Look, I know you're
on your hols, but damnit, something has got to be done.
You know he's got to go, I know he's got to go. The whole country, indeed the whole freakin' world knows he's got to go. There are probably alien tribes inhabiting nearby star systems banging their heads against walls because he hasn't gone yet. Everybody but
Mr. Tony Blair himself knows he needs to be spending more time with his family. A lot more time. Starting yesterday.
So DO something already.
Please.
Yes, it's unfortunate that the byzantine internal wrangling of the Labour party doesn't seem to be cutting it on this one, but there it is. Time to stage an intervention.
Sure, a
no-confidence vote that actually succeeds is completely out of the question, I understand that. Too much of a nuclear option -- christmaselections! scary! me turkeybackbencker! party broke! expensive! -- okay fine. But can't you come up with something else? I don't know, something like:
'Notwithstanding our utter confidence in Her Majesty's Government, honest guv, and in order to prevent the country's tarnished reputation being even further dragged through the mud, and to avoid us all waking tomorrow to find we've been signed up for whatever lunatic military or foreign policy scheme President Bush has cooked up over the barbecue this week, and so we don't keep having to disgust our foreign friends by confessing that no, Tony's not gone yet, and no we don't know when he's going; this House requires and expects that the Right Honourable Anthony Blair MP resign the office of Prime Minister (or First Lord of the Treasury, or whatever we're formally calling it these days) and hereby petitions Her Majesty the Queen to appoint some other qualified MP-like-dude-of-the-majority-party to the above office.'
...only more Parliamentary and possibly using actual real sentences. Yes, I realise that mostly likely means
Gordon Brown as Prime Minister, and he makes you and all the pundits and a bunch of people out here in the country cry, but we'll all deal with it. I know we will. We survived the
Earl of Bute as PM. We can weather Gordon for at least a while. Some people even like him so I hear, and he does have the small slight advantage of never having been Home Secretary, so we may hope he doesn't bear the ancient curse of insane evil that afflicts all that have touched the eldritch dread of the Government Department that Drives Men Mad.
If you have to get
Mr.Speaker liquored up to rule that sort of thing in order, then do so. Or, if you can't stomach that one, think of something else. Anything else. For crying out loud you've got a whole unwritten constitution and all that 'parliamentary sovereignty' stuff you keep boring on about whenever anything to do with Europe comes up, work with me here.

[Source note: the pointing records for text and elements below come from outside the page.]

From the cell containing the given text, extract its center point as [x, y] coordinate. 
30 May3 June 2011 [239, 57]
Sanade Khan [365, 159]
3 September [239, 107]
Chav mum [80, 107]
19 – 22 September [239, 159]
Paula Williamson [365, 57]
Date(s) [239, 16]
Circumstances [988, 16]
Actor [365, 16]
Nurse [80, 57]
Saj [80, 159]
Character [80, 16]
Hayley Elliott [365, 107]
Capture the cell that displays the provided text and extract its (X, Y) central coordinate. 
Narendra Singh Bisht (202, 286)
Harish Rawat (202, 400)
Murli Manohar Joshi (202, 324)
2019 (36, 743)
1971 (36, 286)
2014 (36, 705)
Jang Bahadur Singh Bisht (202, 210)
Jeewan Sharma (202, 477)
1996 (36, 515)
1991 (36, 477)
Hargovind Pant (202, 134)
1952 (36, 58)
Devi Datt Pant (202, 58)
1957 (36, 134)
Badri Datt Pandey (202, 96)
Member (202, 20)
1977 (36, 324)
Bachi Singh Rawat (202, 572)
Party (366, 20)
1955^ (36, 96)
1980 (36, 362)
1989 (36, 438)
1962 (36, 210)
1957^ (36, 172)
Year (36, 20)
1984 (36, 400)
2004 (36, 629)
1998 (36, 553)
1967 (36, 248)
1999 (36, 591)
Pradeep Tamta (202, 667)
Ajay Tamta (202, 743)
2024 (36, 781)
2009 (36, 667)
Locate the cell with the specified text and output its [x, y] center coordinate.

I mean, you used to be good at this sort of thing, you even got rid of Kings you didn't like and everything. Okay, I admit a
Civil War or
asking Holland to invade isn't exactly ideal -- though come to think of it, is their PM any good? Would they need additional naval transport to get to Westminster? -- but you got smoother at it. Go and suddenly discover that
Tony's girlfriend is divorced and an American or something. Or have him disastrously
invade a country in the middle-east on dubious grounds and completely screw the whole thing up...
...Oh, right, sorry.
Just DO IT, and do it NOW, give him the ol' heave ho, before we all become so ashamed to admit our British citizenship that we start pretending to be
Canadian. You wouldn't like us when we're Canadian. Don't make us pretend to be Canadian.
C'mon UK Parliament, you can do it! Get yourself out there on that field and make our country proud! We're all rooting for yer!
...
Yes, I even emailed it to
The Times, sans linkage, just call me disgusted of Tunbridge Wells. Completely the wrong length, format and style to ever be printed of course.